茶室をリノベし自分空間に、アラ還男性の理想郷 旅立つ前に夫が20歳下妻に贈った「終の棲家」
東洋経済オンライン / 2024年11月13日 8時20分
50代。人生、そろそろ「B面」へ! どこに住む? どう生きる? セカンドライフを思いきり楽しむための自分本位の家づくりを多面的に紹介。実例を多数掲載!
建築家の湯山重行氏の著書『人気建築家と考える50代からの家』より一部抜粋、編集してお届けします。
80歳の愛する夫に快適な住まいを
「急ぎで60ハウス(ロクマルハウス)を建ててほしい」と連絡をいただいたのは、60代のTさんという女性からであった。
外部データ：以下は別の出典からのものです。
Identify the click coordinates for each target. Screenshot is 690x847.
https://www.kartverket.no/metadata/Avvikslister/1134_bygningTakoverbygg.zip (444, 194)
「60ハウス」とは拙著『60歳で家を建てる』で提案した、60歳の夫婦がコンパクトに暮らすのにちょうどいい平屋のことだ。書店で見かけ、読了後、夫と2人で住むなら平屋がいいと決断したらしい。
早速現地確認に向かう。
【写真を見る(5枚)】Tさん夫妻の住む60ハウス、Sさんがリノベした茶室の写真は、こちらからご覧いただけます。
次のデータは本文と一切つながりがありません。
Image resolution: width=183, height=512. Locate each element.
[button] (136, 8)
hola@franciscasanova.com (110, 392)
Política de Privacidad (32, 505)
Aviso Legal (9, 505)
ご夫婦の住まいは、かなり以前に購入した中古住宅で、公道から階段を20段下がった場所にあった。窪地なので日中でも、あまり陽が当たらない。ちょっと部屋の内部も傷んでいる。
打ち合わせは、ずっと妻であるTさんだけの参加だった。
何度目かのとき打ち明けられたのは、「実は主人は84歳と高齢で、現在は入院中なのです。退院後はおそらく足が思うように動かなくなるので、外階段の上り下りができなくなる可能性が高いでしょう」とのこと。
たまたま夫が所有する雑木林があり、伐採して駐車場にしたばかり。海沿いで陽もよく当たる場所だったことから、そちらにバリアフリー住宅を建てれば解決するのではないかと考えたそう。
夫からは「好きにしていいよ」
コンパクトな平屋はバリアフリー化するのに最適だ。
建築費は当時で2500万円ほど。貯蓄でなんとか工面できる金額だったため、夫からは「あなたの好きなようにしていいよ」とGOサインが出た。こうして超特急で設計を進め、工務店さんにも最速でどうにか頼む!と、見積もりをしてもらった。
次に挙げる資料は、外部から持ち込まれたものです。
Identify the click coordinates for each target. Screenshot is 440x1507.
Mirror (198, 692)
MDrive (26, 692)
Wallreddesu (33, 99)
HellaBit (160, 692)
数カ月後、建築請負契約の締結のため、仮退院されたTさんのご主人にお会いした。
契約のサインをいただいたあと、少しだけ雑談をする時間があったが、聞けばお2人には子どもはなく、事実婚とのこと。話すほどに夫からTさんへのこれまでの感謝の気持ちが自然と伝わってきた。
工事は自分史上最速で進んだ。
完成した「60ハウス」は、勾配天井がリビングからバルコニーまでつながる開放的な空間が特徴だ。